Hace
días revisamos, un compañero y yo, un texto mío antes de ser publicado. Las
frases que menos esperaba incomprensibles le resultaron difusas y algunas ideas
no le quedaban claras —y para mí eran más que explícitas—. Meditando el
encuentro, recordé a Rafael Aguirre, de cuya mano me inicié en la creación
literaria, que decía que hay interpretaciones de lectores que el escritor no
esperaba. (Umberto Eco saldría a decir que la interpretación tiene límites, y
agregaría un libro de juicios). Pero yo, más que darles pie a interpretaciones
nuevas, o diferentes (que las hubo), me encontré con la lectura por parte de
otro, inmediata (nos sentamos en un rincón de la Biblioteca Diego Echavarría
Misas, con el cielo por testigo), y la confrontación,
la necesidad de hacerme entender y de explicarle, más allá del texto, lo que
quiero decir.
Antonio Caballero Holguín, que descanse en
paz, aclaraba en una entrevista que en sus artículos políticos hacía lo máximo
posible por ser muy trasparente e inteligible para que nadie hiciera fiesta con
hermenéuticas de doble filo, malintencionadas, en busca del Schadenfreude. Mi texto no era solo
político; era una écfrasis con intentos poéticos, por lo que no trataba de dejar
las cosas a modo de manual pedagógico. Puede que la lectura del compañero no
era del todo hábil: muchas aclaraciones eran de índole gramatical y otras, muy
jugosas, de complementos a las frases, de reforzamiento del sentir. Y ahora el
texto crea mejor lo que deseaba: la indignación por los inmigrantes haitianos
expulsados de la frontera sur de Estados Unidos con más argumento, más ejemplos
y más descripción de las condiciones de vida (las galletas de barro que
consumen para embolatar el hambre, las maletas llenas con las que salen de
Haití y la reducción a bolsas con las que se acercan a la frontera gringa,
etcétera).
Las recomendaciones de ese lector, que a la
vez se desempeñó como editor, ultimó algo que yo juzgaba no se le podía agregar
más letras. Si hubieran sido más lectores, más complementos tendría y, por
tanto, más sugerencias anotaría para trabajarlas.

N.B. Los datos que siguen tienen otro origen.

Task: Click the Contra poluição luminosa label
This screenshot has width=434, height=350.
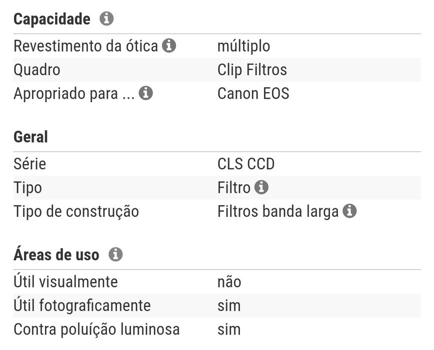Action: [x=97, y=329]
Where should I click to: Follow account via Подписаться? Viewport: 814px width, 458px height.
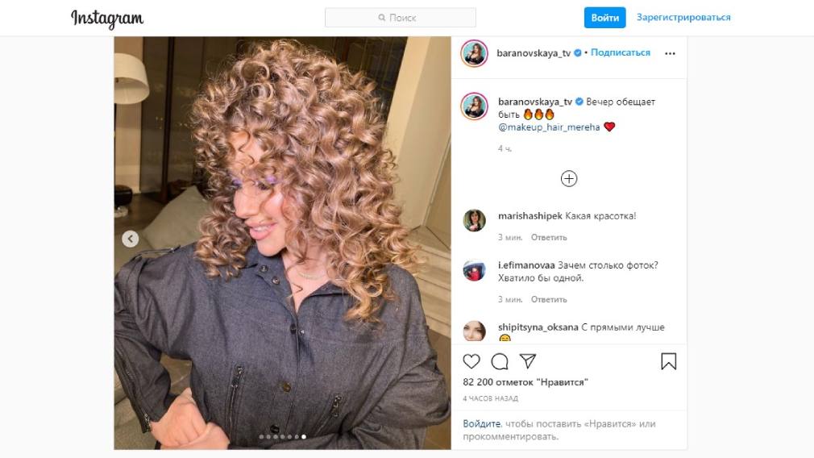(621, 52)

No obstante, era solo uno. Y
la frase de Mónica Maud cobró valor: «De los otros, ¡tan valiosos para nuestra
formación!». Y la pregunta que siempre acompaña el aprendizaje: ¿cuánto he
escrito y no he examinado? Y lo más trágico: ¿cuánto he publicado y no he
retroalimentado con otro, sea quien fuese? Nadie más que yo (a veces únicamente
una persona) lee estas columnas antes de enviarlas. En este caso el tiempo
escasea, el cual sí debe emplearse de buen modo al detallar un libro sobre un
tema científico, o una revista que se preocupe por su conjunto (portada,
sumario, editorial, créditos, contenido, ilustraciones, contraportada…).

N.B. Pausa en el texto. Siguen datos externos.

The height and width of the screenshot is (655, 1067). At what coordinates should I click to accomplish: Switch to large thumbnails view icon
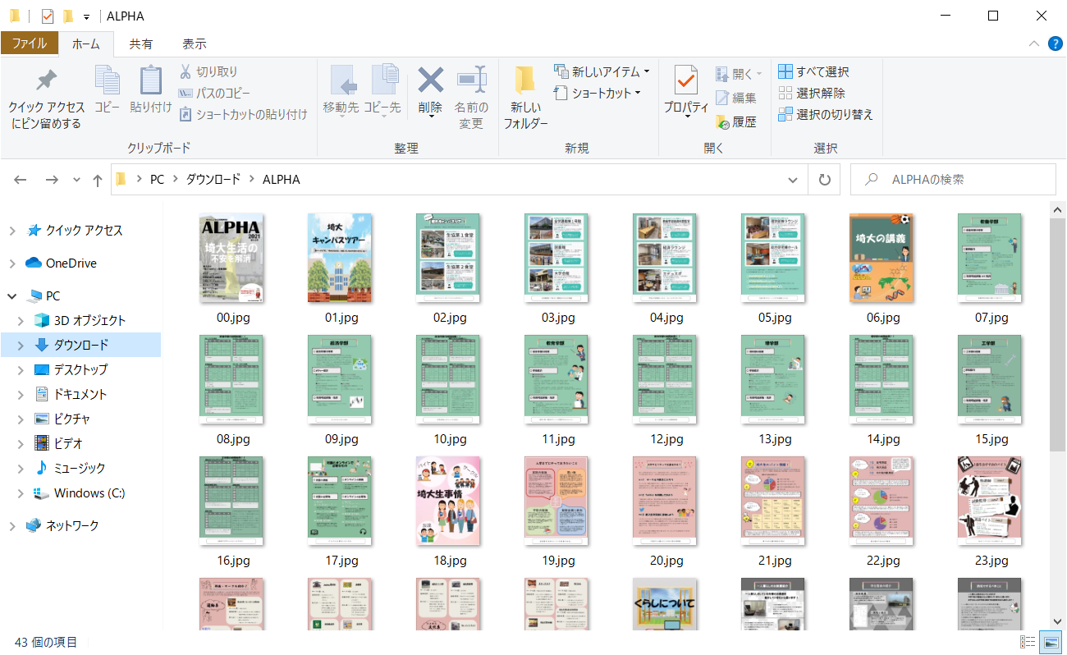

Uno de los agradecimientos de la segunda edición de Documentos de identidad (Tadeu da Silva) versa así: «Mi mayor
agradecimiento a las personas que leyeron las primeras versiones del libro y me
dieron valiosas sugerencias». Y esas sugerencias eran de especialistas, supongo
yo, a diferencia de las de mi compañero y las mías.

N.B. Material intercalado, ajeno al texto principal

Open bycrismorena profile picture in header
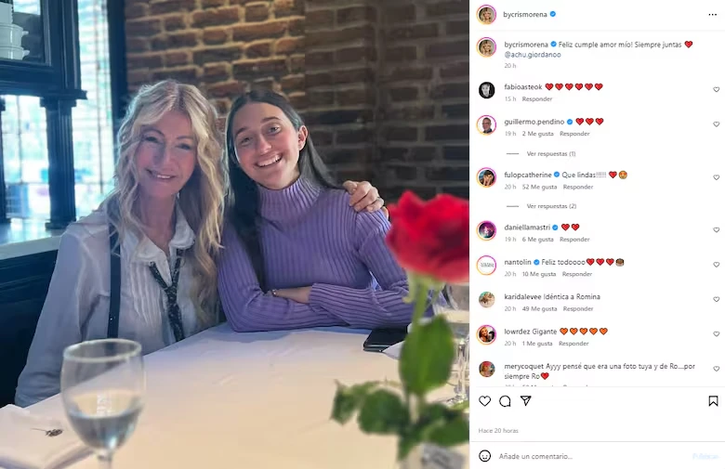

Entonces entra al ruedo el papel del editor,
además de los que individualmente suman su grano de crítica, para filtrar,
seleccionar, hacer desistir, servir de garante de la obra y tener un gusto que
sirve de base para otros. Drama que, para Eco, en el maremágnum de cosas sin
criterio y sin distinción que se combinan y pasan en la red (para alguien
inadvertido) de conspiraciones o teorías de bachillerato a citas académicas o
de culto:
¿Es posible que existan en internet sitios que
desempeñen esta misma función? Podría objetarse que por cada Fiera
Letteraria, que era el único semanario de información sobre literatura y
arte que un joven podía encontrar entonces en el quiosco, internet ofrece diez
mil sitios análogos y, por tanto, surge asimismo en este caso el drama de la
imposibilidad de seleccionar. Recuerdo que en mis tiempos también circulaban
(gratis) revistillas de pago para poetas, pero en cierto modo (o por olfato o
por consejo de alguien) entendí que era más de fiar La Fiera que los
otros papeluchos. Y eso mismo podría suceder con la poesía en internet. Del
mismo modo que tienen razón los que dicen que existen festivales y revistas, se
presume que un poeta o un lector de poesía serios puedan recibir información
adecuada para orientarse a sitios fiables.
Horquilla. ¡Qué ruido el de los precandidatos! El refinado instinto electorero los llevó al partido a hacer propaganda que, pobrecitos, se vuelve en su contra. Y a Benedetti se le sale por la culata lo de bulto de sal.